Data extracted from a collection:

------------------------

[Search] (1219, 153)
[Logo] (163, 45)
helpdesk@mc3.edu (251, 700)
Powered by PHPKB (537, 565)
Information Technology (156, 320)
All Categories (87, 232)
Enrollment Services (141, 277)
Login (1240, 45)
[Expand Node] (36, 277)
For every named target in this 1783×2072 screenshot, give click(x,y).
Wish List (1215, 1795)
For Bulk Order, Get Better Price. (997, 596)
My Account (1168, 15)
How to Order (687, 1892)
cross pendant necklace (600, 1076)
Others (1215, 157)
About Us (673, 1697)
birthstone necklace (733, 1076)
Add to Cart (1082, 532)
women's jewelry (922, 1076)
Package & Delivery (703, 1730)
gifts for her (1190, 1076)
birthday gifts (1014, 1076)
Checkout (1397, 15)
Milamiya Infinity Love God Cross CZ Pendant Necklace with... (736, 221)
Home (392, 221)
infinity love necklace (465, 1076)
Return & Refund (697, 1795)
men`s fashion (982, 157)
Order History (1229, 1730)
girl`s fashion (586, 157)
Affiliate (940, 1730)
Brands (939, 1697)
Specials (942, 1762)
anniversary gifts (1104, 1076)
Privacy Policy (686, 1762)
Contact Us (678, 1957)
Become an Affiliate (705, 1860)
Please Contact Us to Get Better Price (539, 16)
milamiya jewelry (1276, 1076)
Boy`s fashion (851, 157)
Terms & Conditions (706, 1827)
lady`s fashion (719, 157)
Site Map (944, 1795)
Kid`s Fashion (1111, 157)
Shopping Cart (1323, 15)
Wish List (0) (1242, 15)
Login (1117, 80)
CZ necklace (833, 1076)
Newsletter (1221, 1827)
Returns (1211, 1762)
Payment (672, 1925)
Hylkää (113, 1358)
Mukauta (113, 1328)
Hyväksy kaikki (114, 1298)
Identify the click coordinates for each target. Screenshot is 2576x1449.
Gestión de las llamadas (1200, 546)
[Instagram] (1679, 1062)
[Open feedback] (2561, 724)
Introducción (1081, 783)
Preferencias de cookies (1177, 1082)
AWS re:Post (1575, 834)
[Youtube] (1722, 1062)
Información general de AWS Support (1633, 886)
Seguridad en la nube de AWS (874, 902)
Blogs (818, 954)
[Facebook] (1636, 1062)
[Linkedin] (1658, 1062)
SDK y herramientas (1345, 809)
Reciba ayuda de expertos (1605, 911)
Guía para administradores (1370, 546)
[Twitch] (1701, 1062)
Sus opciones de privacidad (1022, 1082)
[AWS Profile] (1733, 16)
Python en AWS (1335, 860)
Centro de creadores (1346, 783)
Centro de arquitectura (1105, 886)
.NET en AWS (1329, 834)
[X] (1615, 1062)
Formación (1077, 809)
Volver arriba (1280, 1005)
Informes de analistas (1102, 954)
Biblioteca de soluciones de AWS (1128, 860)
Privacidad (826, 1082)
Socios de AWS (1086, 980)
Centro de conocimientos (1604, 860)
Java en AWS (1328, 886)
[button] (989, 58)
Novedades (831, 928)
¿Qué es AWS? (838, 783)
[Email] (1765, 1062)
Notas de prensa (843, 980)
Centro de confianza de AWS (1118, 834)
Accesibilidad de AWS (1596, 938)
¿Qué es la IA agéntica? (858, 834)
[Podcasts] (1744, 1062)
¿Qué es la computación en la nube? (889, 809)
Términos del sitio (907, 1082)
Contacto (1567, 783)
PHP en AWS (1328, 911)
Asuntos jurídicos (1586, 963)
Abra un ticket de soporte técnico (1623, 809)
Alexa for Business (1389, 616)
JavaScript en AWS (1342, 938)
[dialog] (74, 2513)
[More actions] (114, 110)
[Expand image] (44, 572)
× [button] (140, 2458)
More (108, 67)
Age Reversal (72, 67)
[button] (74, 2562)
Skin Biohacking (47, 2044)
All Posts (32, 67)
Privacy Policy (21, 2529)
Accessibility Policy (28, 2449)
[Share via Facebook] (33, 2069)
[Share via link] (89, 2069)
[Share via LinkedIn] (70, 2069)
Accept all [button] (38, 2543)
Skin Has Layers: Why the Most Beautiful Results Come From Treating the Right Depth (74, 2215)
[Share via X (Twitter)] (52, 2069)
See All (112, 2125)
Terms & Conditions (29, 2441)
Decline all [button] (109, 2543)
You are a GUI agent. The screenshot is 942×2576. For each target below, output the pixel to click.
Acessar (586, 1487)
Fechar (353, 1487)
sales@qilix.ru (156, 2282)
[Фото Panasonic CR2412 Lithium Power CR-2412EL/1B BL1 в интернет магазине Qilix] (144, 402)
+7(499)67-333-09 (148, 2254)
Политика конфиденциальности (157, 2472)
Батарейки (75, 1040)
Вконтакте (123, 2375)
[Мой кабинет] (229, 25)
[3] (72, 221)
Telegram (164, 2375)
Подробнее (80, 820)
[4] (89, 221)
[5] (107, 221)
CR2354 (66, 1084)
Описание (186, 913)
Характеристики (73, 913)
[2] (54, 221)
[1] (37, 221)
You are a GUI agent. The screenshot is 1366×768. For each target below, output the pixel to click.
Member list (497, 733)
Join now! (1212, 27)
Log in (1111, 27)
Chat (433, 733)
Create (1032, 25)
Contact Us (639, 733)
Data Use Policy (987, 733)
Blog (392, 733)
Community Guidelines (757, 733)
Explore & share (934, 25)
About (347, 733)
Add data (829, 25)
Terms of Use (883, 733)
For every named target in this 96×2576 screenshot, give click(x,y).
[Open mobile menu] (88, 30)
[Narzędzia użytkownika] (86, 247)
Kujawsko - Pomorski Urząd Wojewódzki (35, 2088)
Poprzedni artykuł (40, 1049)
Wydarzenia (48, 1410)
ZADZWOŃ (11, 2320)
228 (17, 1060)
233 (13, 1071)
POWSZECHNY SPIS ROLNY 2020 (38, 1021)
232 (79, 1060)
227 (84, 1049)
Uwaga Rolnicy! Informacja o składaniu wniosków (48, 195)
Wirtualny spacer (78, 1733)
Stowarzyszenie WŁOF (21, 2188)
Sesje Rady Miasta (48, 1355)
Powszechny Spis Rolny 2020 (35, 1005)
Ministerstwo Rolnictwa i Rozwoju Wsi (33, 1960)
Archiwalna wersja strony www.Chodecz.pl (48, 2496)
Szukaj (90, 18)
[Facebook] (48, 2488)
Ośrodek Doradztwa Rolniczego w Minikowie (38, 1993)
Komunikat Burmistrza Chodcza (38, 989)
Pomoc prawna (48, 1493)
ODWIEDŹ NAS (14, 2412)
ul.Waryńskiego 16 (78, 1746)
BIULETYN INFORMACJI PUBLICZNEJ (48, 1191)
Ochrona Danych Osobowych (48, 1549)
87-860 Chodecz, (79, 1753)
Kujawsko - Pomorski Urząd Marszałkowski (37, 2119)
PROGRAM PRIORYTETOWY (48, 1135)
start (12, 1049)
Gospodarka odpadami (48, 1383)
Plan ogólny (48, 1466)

------------------------

Give back, word for word, only the lines above from the line holding "Formación (1077, 809)" to the line holding "More (108, 67)", both included.

Formación (1077, 809)
Volver arriba (1280, 1005)
Informes de analistas (1102, 954)
Biblioteca de soluciones de AWS (1128, 860)
Privacidad (826, 1082)
Socios de AWS (1086, 980)
Centro de conocimientos (1604, 860)
Java en AWS (1328, 886)
[button] (989, 58)
Novedades (831, 928)
¿Qué es AWS? (838, 783)
[Email] (1765, 1062)
Notas de prensa (843, 980)
Centro de confianza de AWS (1118, 834)
Accesibilidad de AWS (1596, 938)
¿Qué es la IA agéntica? (858, 834)
[Podcasts] (1744, 1062)
¿Qué es la computación en la nube? (889, 809)
Términos del sitio (907, 1082)
Contacto (1567, 783)
PHP en AWS (1328, 911)
Asuntos jurídicos (1586, 963)
Abra un ticket de soporte técnico (1623, 809)
Alexa for Business (1389, 616)
JavaScript en AWS (1342, 938)
[dialog] (74, 2513)
[More actions] (114, 110)
[Expand image] (44, 572)
× [button] (140, 2458)
More (108, 67)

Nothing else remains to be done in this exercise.